- _EXCERPT TO READ_
'''

We MUST stop meeting like this!

Audience

Why are most events rubbish?

I've attended, spoken at, or organised more than my fair share recently, and found myself mentally writing a list of do's a don'ts as follows:

  • Presentation – I prefer bumbling enthusiastic honesty to a slick rehearsed presentation, everytime.
  • Visualisation – Please don't read out your slides verbatim – Tell vivid stories, show pictures, convey your enthusiasm.
  • Contradiction – Give me a healthy disagreement any day of the week, rather than fawning consensus (alas I fear a very British trait).
  • Conversation – There is never enough time or space for conversation. The best bits, as the unconference crowd well know, are the coffee breaks – always.
  • Inspiration – Going to events for me is all about getting inspired and learning something new, even though things all too often conspire against this.
  • Connection – There is almost certainly someone in the room you really would want to/should speak to – the trick is how to find them.
  • Facilitation – Is a dark and underrated art but alas so frequently apparent by it's absence.
  • Discussion - Panel sessions are often tedious and artificial unless superbly curated. And Q&A almost always feel tokenistic and seldom adds much value.

Unfortunately, most events I attend still get many of these things wrong. We really must stop meeting like this!

A recent notable exception was bTween09 in Liverpool which was excellent, and I'm also looking forward to Reboot Britain on July 6th which I know will buck the trend too. A common thread in those exceptions is the use of Twitter which I find most useful and interesting at events especially to plug the attention gap and to make connections and start conversations with interesting people. 

Oh, and thanks also to Johnnie Moore, who gave me the title of this post and is also one of the most unassuming but best facilitators out there.

Comments

  1. Great post, Roland!
    I’d love to hear more about Twitter, and particularly what you can do as an organizer to help people use it to advantage. I know that people find it less distracting than having people mutter to one another or pass notes.

'''

- _PROBLEMS_
1. Translate this sentence from the events post into Spanish: "Unfortunately, most events I attend still get many of these things wrong."
2. Please repeat word for word the part of the events post starting at "Why are most" and ending at "breaks – always.".
The data after this point plays no part in the work.

- _SUPPLIED MATERIAL_
'''

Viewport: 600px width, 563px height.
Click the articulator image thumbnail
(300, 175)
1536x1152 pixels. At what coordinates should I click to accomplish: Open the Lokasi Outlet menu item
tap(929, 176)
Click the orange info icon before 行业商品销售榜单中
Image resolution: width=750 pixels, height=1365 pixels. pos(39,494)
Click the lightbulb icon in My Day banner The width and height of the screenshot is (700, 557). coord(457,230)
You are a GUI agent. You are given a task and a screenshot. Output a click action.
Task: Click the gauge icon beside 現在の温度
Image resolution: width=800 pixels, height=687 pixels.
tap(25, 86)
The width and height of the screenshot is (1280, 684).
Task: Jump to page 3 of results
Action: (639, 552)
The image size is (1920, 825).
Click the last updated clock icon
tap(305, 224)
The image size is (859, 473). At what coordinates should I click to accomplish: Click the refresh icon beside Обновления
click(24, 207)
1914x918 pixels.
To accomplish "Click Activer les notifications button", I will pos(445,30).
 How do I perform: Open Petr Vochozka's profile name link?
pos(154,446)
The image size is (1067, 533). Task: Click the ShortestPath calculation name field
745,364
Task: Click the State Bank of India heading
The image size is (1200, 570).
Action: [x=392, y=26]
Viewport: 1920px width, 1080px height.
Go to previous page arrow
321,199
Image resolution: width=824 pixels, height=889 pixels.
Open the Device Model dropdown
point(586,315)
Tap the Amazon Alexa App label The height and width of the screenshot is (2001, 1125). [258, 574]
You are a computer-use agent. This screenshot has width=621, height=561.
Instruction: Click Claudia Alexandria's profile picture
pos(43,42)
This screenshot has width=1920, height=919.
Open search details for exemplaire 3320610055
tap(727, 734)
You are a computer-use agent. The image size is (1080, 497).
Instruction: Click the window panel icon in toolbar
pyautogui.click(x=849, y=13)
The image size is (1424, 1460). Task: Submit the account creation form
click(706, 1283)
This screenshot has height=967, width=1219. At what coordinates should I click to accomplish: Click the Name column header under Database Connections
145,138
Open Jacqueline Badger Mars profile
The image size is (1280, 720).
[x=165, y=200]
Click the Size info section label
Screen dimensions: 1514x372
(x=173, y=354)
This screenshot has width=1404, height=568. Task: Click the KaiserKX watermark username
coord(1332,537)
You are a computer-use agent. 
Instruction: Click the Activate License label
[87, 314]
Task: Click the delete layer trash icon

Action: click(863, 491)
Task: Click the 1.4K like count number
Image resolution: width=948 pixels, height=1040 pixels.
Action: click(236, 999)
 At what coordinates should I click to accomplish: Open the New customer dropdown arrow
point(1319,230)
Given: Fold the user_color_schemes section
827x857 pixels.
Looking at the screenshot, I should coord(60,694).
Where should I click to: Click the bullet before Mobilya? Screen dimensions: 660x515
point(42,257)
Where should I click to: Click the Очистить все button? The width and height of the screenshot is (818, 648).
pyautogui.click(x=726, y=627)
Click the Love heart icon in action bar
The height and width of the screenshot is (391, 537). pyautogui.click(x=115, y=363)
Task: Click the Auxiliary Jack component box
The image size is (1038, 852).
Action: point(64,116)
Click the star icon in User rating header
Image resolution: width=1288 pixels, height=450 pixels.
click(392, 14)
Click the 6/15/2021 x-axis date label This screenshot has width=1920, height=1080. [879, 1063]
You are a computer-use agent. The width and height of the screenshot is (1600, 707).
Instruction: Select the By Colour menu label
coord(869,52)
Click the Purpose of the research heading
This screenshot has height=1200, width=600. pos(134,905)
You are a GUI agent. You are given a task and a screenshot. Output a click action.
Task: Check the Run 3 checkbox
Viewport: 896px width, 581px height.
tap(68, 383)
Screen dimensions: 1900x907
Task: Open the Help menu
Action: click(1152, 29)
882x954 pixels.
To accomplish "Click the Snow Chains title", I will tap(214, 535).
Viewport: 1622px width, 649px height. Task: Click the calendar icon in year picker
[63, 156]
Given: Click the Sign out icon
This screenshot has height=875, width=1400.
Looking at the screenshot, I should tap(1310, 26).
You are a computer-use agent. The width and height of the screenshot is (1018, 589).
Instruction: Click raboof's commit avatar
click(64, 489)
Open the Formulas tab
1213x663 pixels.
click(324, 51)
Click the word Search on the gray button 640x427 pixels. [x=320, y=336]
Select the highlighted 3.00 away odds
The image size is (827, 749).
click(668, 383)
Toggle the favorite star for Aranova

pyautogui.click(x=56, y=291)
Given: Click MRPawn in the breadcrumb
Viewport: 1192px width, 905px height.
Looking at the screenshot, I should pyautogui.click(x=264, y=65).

'''

- _PER-TASK ANSWERS_
1. Lamentablemente, la mayoría de los eventos a los que asisto todavía hacen mal muchas de estas cosas.

2.
Why are most events rubbish?

I've attended, spoken at, or organised more than my fair share recently, and found myself mentally writing a list of do's a don'ts as follows:

  • Presentation – I prefer bumbling enthusiastic honesty to a slick rehearsed presentation, everytime.
  • Visualisation – Please don't read out your slides verbatim – Tell vivid stories, show pictures, convey your enthusiasm.
  • Contradiction – Give me a healthy disagreement any day of the week, rather than fawning consensus (alas I fear a very British trait).
  • Conversation – There is never enough time or space for conversation. The best bits, as the unconference crowd well know, are the coffee breaks – always.